QUIRK — the key is the array of tensor physical addresses, not the var-ids. Two instances with different symbolic var-ids but the same resolved HBM placement produce the same key and share rings; the same var-ids resolved to a different placement (a reload that moved tensors) produce a different key and rebuild. This is what makes the resolved-ring reuse survive model reloads as long as the loader reproduces the placement — the rings are a pure function of where the tensors physically are, which is the whole point of resolving templates at load rather than baking absolute addresses into the NEFF.
Function Map — dynamic ring construction
| Function | Addr | Role | Confidence |
|---|---|---|---|
ddrs_build_dma_rings | 0x3179a0 | per-qset: resolve templates → prings, PA-keyed LRU cache | HIGH |
ddrs_free | 0x317750 | refcount -1; free each ring's pring + dmem_t at 0 | HIGH |
dma_ring_info_alloc | 0x22d680 | one pring per resolved template (§1) | HIGH |
vring_deep_copy_pages | 0x3138d0 | [BOUNDARY] clone a template vring before resolving | HIGH |
vring_build_vring_pages_from_template | 0x313a90 | [BOUNDARY] symbolic buf_ptr → physical PA | HIGH |
vring_dump_to_pring_descriptors | 0x3136e0 | [BOUNDARY] commit resolved descriptors to the pring | HIGH |
lru_cache_buf_find / _buf_insert | 0x446d00 / 0x446de0 | [BOUNDARY] the PA-keyed ring cache | HIGH |
tensor_get_pa | 0x30FAE0 | [BOUNDARY] resolve a tensor's device PA for the key | HIGH |
3. The sw_dma_queue Shadow — Reserve / Commit and the 2-Bit Generation Counter
Purpose
The dynamic rings of §2 are built whole at load time. One ring is different: the hardware execution queue (hw_exec_queue) on each TPB accumulates descriptors incrementally at execution time as the runtime submits work, and must do so without re-reading the device-resident pring it is writing into. The sw_dma_queue is the host-side shadow that makes that possible: a 12-byte {next_desc_idx, desc_ring_id, desc_count} that mirrors, for a TX and an RX pring, the producer index and the phase the hardware will see. It is the same producer-cursor model as the kernel udma_q (ring-cycle §1), reduced to exactly the three fields a userspace producer needs to (a) hand out the next free descriptor index for a TX/RX pair and (b) stamp each descriptor with the correct ring-id generation so the hardware does not execute a stale descriptor from the previous lap.
The shadow layout
The sw_dma_queue_t is 12 bytes; sw_dma_queue_init zeros next_desc_idx+desc_ring_id in one 8-byte store, then sets desc_count and desc_ring_id. Two of these sit inline in the hw_exec_queue (the TX shadow precedes the RX shadow by one 12-byte stride).

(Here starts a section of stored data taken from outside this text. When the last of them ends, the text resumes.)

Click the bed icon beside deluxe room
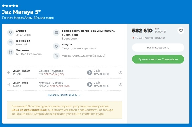The height and width of the screenshot is (127, 192). click(x=56, y=33)

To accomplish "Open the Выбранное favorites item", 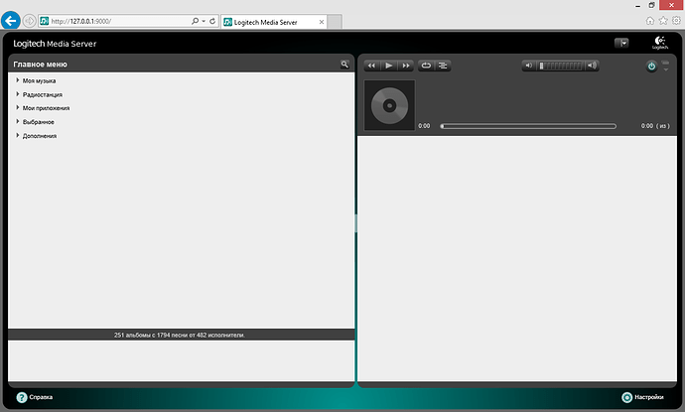I will click(x=41, y=121).
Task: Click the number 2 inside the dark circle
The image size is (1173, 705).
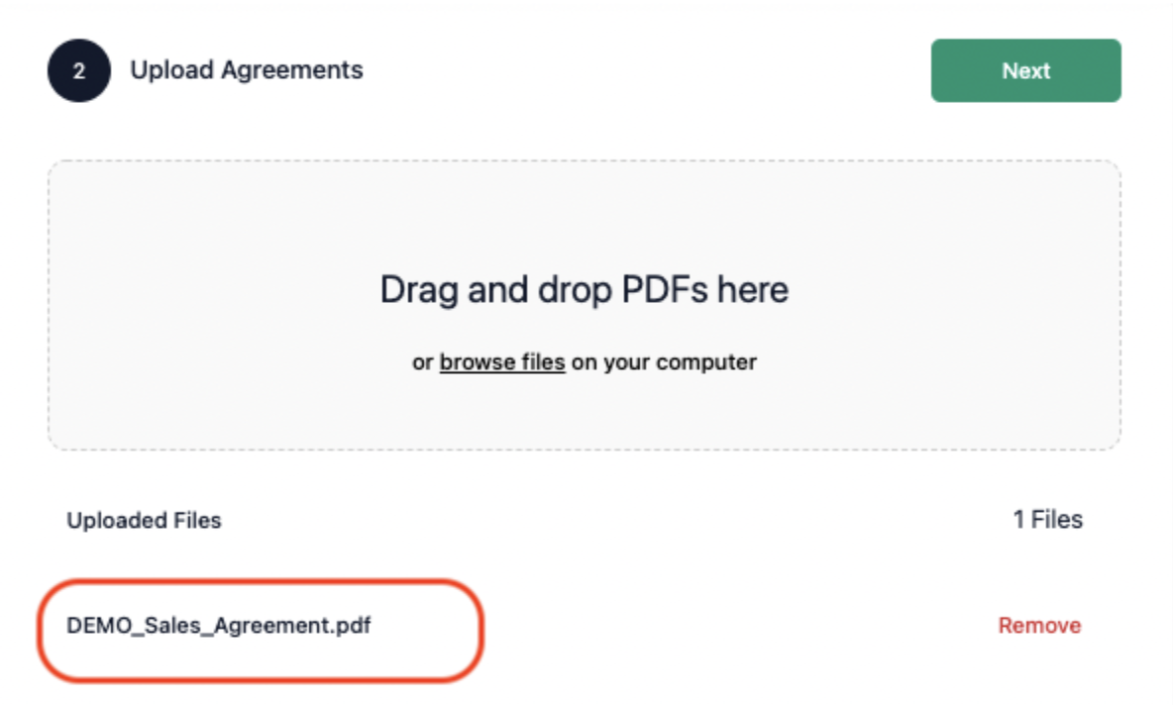Action: point(79,71)

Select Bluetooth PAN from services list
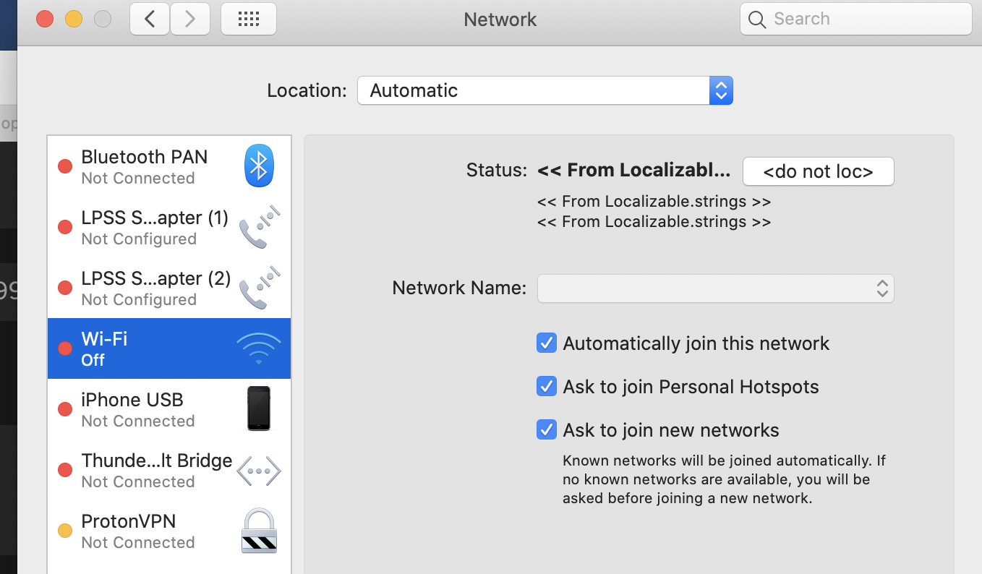(145, 166)
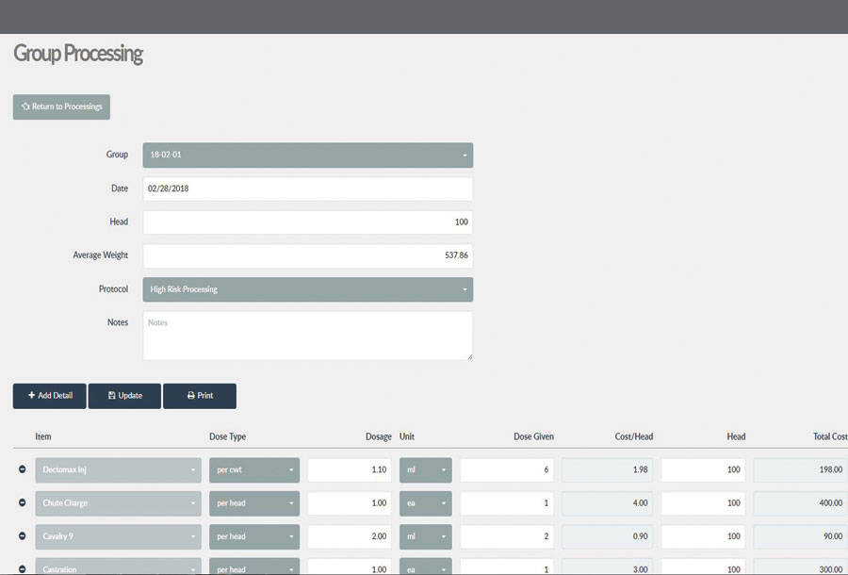This screenshot has width=848, height=575.
Task: Change the per cwt dose type dropdown
Action: 253,469
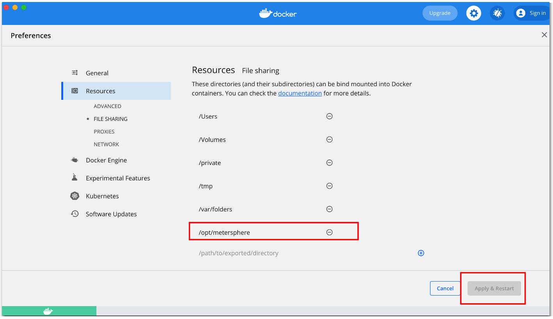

| Field | Offset | Type | Meaning | Confidence |
|---|---|---|---|---|
next_desc_idx | +0 (0x00) | uint32_t | PRODUCER index — next free descriptor slot, mod desc_count | HIGH |
desc_ring_id | +4 (0x04) | uint32_t | PHASE / generation — 2-bit (& 3); init 1; +1 on wrap | HIGH |
desc_count | +8 (0x08) | uint32_t | ring capacity = the pring's allocated_desc_count | HIGH |
Entry Point
hw_exec_queue_init (0x3201c0) ── one shadow per pring (tx + rx)
└─ sw_dma_queue_init (0x448f30) ── next_desc_idx=0, desc_ring_id=1, desc_count
hw_exec_queue_add_descriptors (0x3206f0) ── submit a batch of N descriptor pairs
├─ sw_dma_queue_reserve_descriptors (0x448ce0) ── claim N indices on txq AND rxq
│ ├─ sw_dma_queue_get_next_desc_idx (0x448c80) ── read next_desc_idx
│ └─ sw_dma_queue_inc_next_desc_idx (0x448c90) ── advance + flip phase on wrap
└─ sw_dma_queue_set_descriptors (0x448d30) ── stamp ring-id, copy into the prings
├─ sw_dma_queue_ring_id_get_at_idx (0x448cc0) ── phase for a given descriptor index
└─ dma_ring_copy_descriptors (0x22eca0) ── device write (wrap-split into ≤2 runs)
Algorithm — init, reserve, advance
// sw_dma_queue_init @0x448f30 — one shadow, fresh. desc_count = pring allocated_desc_count.
function sw_dma_queue_init(swq, desc_count):
swq.next_desc_idx = 0
swq.desc_ring_id = 1 // UDMA_INITIAL_RING_ID — first lap is phase 1, not 0
swq.desc_count = desc_count
// {next_desc_idx, desc_ring_id} are cleared by one 8-byte store, then desc_ring_id := 1
// sw_dma_queue_reserve_descriptors @0x448ce0 — claim N slots on the TX and RX shadows.
// Called by hw_exec_queue_add_descriptors BEFORE it knows the descriptor bytes.
function sw_dma_queue_reserve_descriptors(txq, rxq, /*out*/ tx_idx, /*out*/ rx_idx, ndescs):
*tx_idx = txq.next_desc_idx // base index for this batch on TX
*rx_idx = rxq.next_desc_idx // base index for this batch on RX
sw_dma_queue_inc_next_desc_idx(txq, ndescs)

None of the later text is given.